◆ **Task description**
Your task is to output the data exactly as it stands.

________

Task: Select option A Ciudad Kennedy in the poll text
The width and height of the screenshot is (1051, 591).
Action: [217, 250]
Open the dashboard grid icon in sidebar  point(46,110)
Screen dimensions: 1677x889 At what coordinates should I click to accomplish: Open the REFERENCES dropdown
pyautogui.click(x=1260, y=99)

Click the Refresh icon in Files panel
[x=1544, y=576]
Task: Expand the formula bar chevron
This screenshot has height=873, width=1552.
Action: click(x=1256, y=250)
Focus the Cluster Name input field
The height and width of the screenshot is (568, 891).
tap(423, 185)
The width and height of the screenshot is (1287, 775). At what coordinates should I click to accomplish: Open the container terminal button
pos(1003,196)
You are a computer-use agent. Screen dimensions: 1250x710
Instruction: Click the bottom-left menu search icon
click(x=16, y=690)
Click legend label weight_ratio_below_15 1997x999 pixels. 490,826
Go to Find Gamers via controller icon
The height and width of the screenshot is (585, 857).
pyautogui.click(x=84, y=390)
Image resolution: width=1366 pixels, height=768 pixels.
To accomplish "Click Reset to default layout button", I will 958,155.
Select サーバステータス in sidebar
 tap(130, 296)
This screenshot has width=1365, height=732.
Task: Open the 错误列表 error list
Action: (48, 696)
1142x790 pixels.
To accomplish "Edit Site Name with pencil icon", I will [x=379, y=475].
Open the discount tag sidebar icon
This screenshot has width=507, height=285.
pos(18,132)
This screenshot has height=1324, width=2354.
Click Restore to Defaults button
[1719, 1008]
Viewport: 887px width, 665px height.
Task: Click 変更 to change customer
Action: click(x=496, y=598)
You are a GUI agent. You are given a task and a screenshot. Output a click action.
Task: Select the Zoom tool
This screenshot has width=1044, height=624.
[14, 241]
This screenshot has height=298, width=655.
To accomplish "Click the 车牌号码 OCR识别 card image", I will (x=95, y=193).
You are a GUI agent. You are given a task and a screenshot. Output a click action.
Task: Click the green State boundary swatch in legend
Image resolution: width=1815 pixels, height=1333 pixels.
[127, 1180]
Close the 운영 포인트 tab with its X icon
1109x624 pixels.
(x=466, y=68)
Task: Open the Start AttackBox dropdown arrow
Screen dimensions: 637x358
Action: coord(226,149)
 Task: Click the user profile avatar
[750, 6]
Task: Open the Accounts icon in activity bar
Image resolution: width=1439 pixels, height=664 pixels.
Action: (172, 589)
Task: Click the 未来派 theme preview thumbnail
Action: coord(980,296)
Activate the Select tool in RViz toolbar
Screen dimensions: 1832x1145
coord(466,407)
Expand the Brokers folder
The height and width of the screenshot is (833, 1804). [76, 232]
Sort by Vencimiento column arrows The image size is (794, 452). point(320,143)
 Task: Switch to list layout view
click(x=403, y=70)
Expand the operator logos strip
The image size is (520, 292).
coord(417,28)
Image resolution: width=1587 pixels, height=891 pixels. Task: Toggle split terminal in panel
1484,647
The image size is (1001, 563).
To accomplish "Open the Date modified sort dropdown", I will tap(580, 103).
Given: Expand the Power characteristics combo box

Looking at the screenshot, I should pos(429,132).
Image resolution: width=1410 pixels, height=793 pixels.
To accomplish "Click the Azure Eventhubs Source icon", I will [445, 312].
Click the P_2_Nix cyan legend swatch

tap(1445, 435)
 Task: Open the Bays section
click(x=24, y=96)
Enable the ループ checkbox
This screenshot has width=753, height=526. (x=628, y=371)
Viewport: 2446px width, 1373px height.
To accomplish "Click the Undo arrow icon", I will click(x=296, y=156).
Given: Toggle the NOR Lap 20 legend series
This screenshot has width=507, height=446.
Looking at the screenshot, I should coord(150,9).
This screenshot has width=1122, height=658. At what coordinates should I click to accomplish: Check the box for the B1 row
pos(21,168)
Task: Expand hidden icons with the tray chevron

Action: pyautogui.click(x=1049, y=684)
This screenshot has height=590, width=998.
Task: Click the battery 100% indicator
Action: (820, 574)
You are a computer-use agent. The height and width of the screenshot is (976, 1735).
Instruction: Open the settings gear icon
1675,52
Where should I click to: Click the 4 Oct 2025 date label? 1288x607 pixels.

________

◆ **Result of this exercise**
Task: Select option A Ciudad Kennedy in the poll text
The width and height of the screenshot is (1051, 591).
Action: [217, 250]
Open the dashboard grid icon in sidebar  point(46,110)
Screen dimensions: 1677x889 At what coordinates should I click to accomplish: Open the REFERENCES dropdown
pyautogui.click(x=1260, y=99)

Click the Refresh icon in Files panel
[x=1544, y=576]
Task: Expand the formula bar chevron
This screenshot has height=873, width=1552.
Action: click(x=1256, y=250)
Focus the Cluster Name input field
The height and width of the screenshot is (568, 891).
tap(423, 185)
The width and height of the screenshot is (1287, 775). At what coordinates should I click to accomplish: Open the container terminal button
pos(1003,196)
You are a computer-use agent. Screen dimensions: 1250x710
Instruction: Click the bottom-left menu search icon
click(x=16, y=690)
Click legend label weight_ratio_below_15 1997x999 pixels. 490,826
Go to Find Gamers via controller icon
The height and width of the screenshot is (585, 857).
pyautogui.click(x=84, y=390)
Image resolution: width=1366 pixels, height=768 pixels.
To accomplish "Click Reset to default layout button", I will 958,155.
Select サーバステータス in sidebar
 tap(130, 296)
This screenshot has width=1365, height=732.
Task: Open the 错误列表 error list
Action: (48, 696)
1142x790 pixels.
To accomplish "Edit Site Name with pencil icon", I will [x=379, y=475].
Open the discount tag sidebar icon
This screenshot has width=507, height=285.
pos(18,132)
This screenshot has height=1324, width=2354.
Click Restore to Defaults button
[1719, 1008]
Viewport: 887px width, 665px height.
Task: Click 変更 to change customer
Action: click(x=496, y=598)
You are a GUI agent. You are given a task and a screenshot. Output a click action.
Task: Select the Zoom tool
This screenshot has width=1044, height=624.
[14, 241]
This screenshot has height=298, width=655.
To accomplish "Click the 车牌号码 OCR识别 card image", I will (x=95, y=193).
You are a GUI agent. You are given a task and a screenshot. Output a click action.
Task: Click the green State boundary swatch in legend
Image resolution: width=1815 pixels, height=1333 pixels.
[127, 1180]
Close the 운영 포인트 tab with its X icon
1109x624 pixels.
(x=466, y=68)
Task: Open the Start AttackBox dropdown arrow
Screen dimensions: 637x358
Action: coord(226,149)
 Task: Click the user profile avatar
[750, 6]
Task: Open the Accounts icon in activity bar
Image resolution: width=1439 pixels, height=664 pixels.
Action: (172, 589)
Task: Click the 未来派 theme preview thumbnail
Action: coord(980,296)
Activate the Select tool in RViz toolbar
Screen dimensions: 1832x1145
coord(466,407)
Expand the Brokers folder
The height and width of the screenshot is (833, 1804). [76, 232]
Sort by Vencimiento column arrows The image size is (794, 452). point(320,143)
 Task: Switch to list layout view
click(x=403, y=70)
Expand the operator logos strip
The image size is (520, 292).
coord(417,28)
Image resolution: width=1587 pixels, height=891 pixels. Task: Toggle split terminal in panel
1484,647
The image size is (1001, 563).
To accomplish "Open the Date modified sort dropdown", I will tap(580, 103).
Given: Expand the Power characteristics combo box

Looking at the screenshot, I should pos(429,132).
Image resolution: width=1410 pixels, height=793 pixels.
To accomplish "Click the Azure Eventhubs Source icon", I will [445, 312].
Click the P_2_Nix cyan legend swatch

tap(1445, 435)
 Task: Open the Bays section
click(x=24, y=96)
Enable the ループ checkbox
This screenshot has width=753, height=526. (x=628, y=371)
Viewport: 2446px width, 1373px height.
To accomplish "Click the Undo arrow icon", I will click(x=296, y=156).
Given: Toggle the NOR Lap 20 legend series
This screenshot has width=507, height=446.
Looking at the screenshot, I should coord(150,9).
This screenshot has width=1122, height=658. At what coordinates should I click to accomplish: Check the box for the B1 row
pos(21,168)
Task: Expand hidden icons with the tray chevron

Action: pyautogui.click(x=1049, y=684)
This screenshot has height=590, width=998.
Task: Click the battery 100% indicator
Action: (820, 574)
You are a computer-use agent. The height and width of the screenshot is (976, 1735).
Instruction: Open the settings gear icon
1675,52
Where should I click to: Click the 4 Oct 2025 date label? 1288x607 pixels.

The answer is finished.